Provided entries:
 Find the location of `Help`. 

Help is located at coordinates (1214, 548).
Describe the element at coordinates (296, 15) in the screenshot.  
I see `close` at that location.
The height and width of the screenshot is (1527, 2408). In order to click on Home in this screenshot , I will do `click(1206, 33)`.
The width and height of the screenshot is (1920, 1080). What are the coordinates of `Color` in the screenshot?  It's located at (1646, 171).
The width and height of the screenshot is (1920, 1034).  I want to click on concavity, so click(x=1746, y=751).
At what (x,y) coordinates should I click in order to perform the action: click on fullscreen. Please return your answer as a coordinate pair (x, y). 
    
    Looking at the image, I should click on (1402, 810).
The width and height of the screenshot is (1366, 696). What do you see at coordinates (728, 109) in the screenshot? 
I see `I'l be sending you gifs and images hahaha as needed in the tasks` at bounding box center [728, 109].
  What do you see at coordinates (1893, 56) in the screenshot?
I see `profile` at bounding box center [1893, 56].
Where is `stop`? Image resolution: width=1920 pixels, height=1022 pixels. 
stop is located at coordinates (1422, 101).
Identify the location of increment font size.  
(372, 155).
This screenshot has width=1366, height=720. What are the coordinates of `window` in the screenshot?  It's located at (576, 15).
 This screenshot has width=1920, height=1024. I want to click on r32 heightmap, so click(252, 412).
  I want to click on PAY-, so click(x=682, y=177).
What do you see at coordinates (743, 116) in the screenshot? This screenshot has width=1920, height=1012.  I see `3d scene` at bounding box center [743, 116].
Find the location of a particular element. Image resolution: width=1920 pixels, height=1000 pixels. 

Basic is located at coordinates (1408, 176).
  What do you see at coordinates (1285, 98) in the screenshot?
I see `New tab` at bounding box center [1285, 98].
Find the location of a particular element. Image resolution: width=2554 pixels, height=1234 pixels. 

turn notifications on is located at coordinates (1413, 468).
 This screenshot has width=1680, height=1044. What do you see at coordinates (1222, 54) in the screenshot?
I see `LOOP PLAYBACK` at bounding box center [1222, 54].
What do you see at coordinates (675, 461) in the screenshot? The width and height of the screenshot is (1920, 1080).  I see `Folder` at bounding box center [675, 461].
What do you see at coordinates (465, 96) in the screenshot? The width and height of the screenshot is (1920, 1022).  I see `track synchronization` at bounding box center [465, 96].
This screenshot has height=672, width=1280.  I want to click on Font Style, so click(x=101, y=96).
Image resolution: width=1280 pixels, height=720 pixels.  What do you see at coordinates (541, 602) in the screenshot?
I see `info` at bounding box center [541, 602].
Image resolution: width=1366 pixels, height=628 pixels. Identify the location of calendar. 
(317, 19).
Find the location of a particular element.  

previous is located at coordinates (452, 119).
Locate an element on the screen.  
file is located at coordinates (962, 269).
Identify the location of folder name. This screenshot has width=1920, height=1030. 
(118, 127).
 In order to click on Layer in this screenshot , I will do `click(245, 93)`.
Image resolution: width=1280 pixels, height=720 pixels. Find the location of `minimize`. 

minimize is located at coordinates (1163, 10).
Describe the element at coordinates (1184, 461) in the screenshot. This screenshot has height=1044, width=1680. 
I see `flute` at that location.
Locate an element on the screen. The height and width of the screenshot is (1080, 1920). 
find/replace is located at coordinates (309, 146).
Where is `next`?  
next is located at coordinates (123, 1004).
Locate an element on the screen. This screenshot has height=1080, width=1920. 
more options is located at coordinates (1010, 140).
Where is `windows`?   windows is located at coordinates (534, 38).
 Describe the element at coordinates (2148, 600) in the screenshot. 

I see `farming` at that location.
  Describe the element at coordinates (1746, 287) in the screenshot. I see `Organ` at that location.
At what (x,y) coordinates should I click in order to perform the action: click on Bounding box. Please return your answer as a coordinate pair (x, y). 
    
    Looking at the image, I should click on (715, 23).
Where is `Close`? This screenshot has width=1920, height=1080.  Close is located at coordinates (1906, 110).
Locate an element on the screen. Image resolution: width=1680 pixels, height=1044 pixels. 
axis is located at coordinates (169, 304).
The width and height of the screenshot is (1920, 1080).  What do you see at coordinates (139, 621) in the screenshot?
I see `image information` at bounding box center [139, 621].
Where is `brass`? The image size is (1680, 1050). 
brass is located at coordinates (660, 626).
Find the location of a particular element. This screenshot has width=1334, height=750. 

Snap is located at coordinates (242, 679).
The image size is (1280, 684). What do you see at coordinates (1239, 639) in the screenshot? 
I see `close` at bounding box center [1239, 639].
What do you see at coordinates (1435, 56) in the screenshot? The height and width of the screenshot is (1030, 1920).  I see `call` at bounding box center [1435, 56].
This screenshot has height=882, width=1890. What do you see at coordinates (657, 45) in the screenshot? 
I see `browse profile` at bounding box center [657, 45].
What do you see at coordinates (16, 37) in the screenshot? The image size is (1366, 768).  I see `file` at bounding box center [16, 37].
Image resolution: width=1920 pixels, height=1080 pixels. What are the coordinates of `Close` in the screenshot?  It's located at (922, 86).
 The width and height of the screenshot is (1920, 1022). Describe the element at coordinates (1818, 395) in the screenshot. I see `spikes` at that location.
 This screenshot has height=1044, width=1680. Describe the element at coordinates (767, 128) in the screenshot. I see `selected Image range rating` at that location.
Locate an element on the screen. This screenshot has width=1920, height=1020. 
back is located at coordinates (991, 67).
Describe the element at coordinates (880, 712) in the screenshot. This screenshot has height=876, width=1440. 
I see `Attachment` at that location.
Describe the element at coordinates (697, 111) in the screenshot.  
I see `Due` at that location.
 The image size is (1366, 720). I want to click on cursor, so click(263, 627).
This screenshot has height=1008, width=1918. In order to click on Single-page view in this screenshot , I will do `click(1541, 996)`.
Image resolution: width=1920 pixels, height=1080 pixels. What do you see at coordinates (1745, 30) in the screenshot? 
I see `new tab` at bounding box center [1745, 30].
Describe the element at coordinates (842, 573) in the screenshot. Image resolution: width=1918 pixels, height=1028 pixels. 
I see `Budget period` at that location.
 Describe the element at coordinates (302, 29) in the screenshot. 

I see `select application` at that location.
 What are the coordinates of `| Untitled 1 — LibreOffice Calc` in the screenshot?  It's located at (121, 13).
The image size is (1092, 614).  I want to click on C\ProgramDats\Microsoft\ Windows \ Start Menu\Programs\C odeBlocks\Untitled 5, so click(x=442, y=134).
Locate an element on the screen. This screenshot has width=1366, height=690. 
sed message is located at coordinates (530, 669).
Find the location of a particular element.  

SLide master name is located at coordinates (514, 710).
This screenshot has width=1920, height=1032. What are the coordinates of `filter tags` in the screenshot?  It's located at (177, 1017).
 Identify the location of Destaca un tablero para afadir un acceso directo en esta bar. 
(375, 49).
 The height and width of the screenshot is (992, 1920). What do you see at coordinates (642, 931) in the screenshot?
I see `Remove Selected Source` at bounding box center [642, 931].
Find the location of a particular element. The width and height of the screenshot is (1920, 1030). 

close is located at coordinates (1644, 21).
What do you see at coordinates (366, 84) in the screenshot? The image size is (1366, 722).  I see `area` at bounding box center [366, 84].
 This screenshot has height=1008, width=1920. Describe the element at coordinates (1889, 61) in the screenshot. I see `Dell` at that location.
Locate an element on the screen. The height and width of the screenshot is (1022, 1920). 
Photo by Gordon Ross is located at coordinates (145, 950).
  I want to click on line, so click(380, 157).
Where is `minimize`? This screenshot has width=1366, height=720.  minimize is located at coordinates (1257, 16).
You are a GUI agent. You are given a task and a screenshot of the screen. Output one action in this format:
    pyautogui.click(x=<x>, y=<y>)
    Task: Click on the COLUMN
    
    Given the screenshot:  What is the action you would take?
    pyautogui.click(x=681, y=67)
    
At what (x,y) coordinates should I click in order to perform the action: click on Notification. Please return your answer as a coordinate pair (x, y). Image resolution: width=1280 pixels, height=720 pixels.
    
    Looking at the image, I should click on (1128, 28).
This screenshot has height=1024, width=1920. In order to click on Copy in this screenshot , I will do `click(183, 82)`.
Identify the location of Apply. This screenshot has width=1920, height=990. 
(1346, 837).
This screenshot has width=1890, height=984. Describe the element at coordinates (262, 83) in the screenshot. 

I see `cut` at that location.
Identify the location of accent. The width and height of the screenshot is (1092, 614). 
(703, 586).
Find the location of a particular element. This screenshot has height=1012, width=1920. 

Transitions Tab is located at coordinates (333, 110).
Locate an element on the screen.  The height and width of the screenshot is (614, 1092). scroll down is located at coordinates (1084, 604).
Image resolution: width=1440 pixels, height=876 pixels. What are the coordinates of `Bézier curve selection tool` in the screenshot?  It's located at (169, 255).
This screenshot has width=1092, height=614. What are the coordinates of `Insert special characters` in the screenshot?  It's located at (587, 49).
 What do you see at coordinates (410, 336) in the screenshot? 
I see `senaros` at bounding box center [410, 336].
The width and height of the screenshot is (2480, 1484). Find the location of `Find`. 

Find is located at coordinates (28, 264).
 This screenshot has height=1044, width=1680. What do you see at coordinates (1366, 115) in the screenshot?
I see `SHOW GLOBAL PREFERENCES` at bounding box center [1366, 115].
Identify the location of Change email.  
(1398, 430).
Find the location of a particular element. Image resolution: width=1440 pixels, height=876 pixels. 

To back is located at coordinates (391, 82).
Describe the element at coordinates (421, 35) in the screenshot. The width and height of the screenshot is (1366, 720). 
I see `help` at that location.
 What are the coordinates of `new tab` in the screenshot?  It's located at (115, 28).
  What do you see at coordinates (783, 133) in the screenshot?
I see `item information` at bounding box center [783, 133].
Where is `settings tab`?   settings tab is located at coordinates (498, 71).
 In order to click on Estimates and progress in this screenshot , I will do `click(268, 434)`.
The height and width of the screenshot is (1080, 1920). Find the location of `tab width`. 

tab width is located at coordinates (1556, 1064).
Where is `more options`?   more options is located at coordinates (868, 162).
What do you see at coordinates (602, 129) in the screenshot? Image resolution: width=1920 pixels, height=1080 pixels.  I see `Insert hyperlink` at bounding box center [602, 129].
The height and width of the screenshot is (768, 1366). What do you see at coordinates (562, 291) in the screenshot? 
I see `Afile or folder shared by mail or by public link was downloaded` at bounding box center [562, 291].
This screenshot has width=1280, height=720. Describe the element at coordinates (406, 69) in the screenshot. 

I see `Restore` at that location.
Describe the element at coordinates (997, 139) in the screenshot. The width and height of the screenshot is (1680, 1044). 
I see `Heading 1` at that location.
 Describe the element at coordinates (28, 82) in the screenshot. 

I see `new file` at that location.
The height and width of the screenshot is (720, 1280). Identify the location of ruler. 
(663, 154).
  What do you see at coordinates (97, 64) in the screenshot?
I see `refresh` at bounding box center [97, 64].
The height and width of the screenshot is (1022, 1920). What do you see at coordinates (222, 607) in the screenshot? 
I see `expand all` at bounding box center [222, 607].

Task to complete:
Copy the records above verbatim, everything from the line containing "coordinates (498, 71)." down to the line containing "In order to click on Estimates", with both of those lines included.

Written response:
Where is `settings tab`?   settings tab is located at coordinates (498, 71).
 In order to click on Estimates and progress in this screenshot , I will do `click(268, 434)`.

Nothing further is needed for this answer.